マイクは付けていなかったので、お君ちゃんのうたは、かなり大きな声でうたっていた。(前日は川口リリア、このあと横須賀芸術劇場など、三階以上あるホールでは、マイク使用の有無はどうだったのだろう?)


渡邉ひかるちゃんは、ひまわりの子ですね。今年の春にシアター代官山で上演されたミュージカル「星の王子さま」に出演している。(余談だが、ひまわりの「星の王子さま」のサイトは、公演終了後にけっこう更新されていた模様。→http://www.himawari.net/stage/petit/)

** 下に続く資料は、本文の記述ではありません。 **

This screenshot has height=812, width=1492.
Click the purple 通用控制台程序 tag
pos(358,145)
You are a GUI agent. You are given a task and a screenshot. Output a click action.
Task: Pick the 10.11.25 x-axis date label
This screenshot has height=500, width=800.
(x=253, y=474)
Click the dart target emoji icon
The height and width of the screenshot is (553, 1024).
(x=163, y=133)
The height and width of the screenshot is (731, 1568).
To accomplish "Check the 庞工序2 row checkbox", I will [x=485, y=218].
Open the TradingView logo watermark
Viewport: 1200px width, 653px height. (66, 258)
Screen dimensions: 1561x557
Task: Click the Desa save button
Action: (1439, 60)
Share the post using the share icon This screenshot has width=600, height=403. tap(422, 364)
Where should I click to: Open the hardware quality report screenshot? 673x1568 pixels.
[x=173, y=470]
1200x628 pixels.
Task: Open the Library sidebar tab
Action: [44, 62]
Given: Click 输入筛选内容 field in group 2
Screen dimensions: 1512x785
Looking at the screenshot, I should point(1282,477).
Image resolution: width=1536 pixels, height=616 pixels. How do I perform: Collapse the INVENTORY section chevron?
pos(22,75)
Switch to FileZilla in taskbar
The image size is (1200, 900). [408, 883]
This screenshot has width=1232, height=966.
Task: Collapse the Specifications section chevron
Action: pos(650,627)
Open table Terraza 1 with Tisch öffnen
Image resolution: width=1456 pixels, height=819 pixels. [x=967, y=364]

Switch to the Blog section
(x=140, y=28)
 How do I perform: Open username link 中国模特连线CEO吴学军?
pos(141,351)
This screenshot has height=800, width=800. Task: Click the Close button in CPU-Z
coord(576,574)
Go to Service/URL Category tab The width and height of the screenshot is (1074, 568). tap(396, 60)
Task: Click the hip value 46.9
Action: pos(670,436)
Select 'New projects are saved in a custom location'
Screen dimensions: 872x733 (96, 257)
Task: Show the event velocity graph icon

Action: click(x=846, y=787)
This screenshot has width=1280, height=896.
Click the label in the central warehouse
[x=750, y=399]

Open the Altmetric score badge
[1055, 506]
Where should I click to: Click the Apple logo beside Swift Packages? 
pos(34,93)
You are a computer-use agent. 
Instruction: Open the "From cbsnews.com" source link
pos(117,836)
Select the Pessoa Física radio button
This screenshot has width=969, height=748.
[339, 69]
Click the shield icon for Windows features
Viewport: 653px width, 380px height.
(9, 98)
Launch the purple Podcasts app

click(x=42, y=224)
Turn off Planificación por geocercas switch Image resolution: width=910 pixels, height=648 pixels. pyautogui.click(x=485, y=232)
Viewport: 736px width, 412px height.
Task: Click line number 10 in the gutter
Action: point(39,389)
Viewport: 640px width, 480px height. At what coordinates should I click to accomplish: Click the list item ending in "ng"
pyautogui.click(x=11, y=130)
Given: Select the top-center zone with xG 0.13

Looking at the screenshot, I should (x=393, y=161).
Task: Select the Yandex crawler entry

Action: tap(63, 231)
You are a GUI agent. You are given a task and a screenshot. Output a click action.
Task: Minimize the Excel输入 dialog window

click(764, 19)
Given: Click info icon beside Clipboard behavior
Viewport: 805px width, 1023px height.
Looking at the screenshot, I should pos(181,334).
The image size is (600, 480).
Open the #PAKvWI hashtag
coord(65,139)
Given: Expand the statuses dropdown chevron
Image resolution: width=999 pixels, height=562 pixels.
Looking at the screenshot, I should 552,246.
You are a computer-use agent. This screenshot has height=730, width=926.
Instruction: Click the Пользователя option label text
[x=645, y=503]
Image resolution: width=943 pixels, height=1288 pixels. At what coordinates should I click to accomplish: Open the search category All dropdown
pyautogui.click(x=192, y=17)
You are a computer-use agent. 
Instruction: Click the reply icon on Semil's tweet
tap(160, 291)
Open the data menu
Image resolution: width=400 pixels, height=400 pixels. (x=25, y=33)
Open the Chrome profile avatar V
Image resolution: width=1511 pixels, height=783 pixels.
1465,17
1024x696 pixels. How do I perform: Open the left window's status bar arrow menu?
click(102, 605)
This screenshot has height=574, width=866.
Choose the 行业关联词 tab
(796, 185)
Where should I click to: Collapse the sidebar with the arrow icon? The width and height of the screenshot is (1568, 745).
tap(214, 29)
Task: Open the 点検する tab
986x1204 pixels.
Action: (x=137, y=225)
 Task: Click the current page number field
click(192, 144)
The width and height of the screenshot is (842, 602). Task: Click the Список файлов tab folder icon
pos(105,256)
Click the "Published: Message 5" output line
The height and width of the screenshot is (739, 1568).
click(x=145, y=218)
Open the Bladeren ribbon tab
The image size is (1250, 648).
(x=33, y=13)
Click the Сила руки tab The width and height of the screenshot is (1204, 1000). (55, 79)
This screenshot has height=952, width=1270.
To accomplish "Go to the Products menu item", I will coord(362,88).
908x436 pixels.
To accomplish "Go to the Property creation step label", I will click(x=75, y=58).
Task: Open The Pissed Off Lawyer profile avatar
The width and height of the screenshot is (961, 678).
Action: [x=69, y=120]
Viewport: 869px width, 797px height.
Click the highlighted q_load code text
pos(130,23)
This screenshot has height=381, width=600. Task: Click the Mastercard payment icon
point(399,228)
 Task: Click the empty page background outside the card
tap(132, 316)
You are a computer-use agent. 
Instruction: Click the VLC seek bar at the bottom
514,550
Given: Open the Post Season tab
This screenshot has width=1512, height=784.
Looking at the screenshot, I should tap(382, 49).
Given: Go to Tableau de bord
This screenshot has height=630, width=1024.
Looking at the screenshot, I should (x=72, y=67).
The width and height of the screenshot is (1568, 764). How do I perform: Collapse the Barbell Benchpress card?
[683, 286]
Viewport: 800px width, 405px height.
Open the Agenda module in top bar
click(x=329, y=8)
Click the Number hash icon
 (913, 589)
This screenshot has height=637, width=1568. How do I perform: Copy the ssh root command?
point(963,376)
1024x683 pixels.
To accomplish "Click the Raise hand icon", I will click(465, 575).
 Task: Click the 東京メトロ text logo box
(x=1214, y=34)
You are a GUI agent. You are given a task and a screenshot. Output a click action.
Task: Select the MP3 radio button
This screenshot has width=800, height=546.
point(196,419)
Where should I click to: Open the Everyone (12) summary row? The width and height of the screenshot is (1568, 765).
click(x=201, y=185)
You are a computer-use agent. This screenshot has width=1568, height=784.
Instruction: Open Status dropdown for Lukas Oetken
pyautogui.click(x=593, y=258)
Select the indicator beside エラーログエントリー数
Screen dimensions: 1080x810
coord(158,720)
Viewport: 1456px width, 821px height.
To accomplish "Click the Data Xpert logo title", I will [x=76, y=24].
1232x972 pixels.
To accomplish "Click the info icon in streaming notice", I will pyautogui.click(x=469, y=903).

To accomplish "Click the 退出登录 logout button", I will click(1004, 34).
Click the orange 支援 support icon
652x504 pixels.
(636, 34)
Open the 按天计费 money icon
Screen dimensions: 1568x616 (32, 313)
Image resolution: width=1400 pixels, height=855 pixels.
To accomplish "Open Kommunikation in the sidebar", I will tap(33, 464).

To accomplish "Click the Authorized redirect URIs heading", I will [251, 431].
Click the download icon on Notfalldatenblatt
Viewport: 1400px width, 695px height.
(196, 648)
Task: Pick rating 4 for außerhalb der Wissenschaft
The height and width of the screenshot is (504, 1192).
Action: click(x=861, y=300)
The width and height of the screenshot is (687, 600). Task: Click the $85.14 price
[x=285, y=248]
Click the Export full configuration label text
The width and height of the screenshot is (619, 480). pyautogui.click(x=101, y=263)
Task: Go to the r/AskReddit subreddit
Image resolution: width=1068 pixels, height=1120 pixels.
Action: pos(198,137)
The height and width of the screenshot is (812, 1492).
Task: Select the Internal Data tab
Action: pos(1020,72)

駒形茂兵衛(勝野洋)に、朴訥な味。船戸の弥八(新田純一)をはじめ、脇も揃っていていい舞台で、楽しめた。メインキャストだけでなく、(テレビ時代劇の脇役でおなじみの)うえだ峻の登場でも客席が沸いていたのが、客層を反映していた。


「ピーターズレヴュー」は、ピーターと、男性ダンサー4人(このうち綿引大介はお芝居と両方に出演)によるショー。演奏は録音。

座長さんは、芸歴39年で、55歳だそうな。最近では、主演舞台「越路吹雪物語」が公演を重ねており、次の上演も決まっている。ライフワークにしたい。「いたこ」になったつもりで越路吹雪を演じて行きたい、など語っていた。


「一本刀土俵入 お蔦のなさけ」の後、レビューまでに30分も時間が空くのは、どうにも手持ち無沙汰。座長さんのお着替え、化粧直しなどを考えれば仕方ないとは思いつつ、公共ホールの公演での休憩時間にはもうひと工夫が出来ないものか。

客入りは、1階席に6割強、2階席に少々といった感じ。夜の部ということと、前日に川口で2回公演があったことを考えれば、けっこう入っていたといえそう。ただ、良席とはいえ、8000円(SS席)はちょっと高い。他の公演地はもう少し廉価ですしね。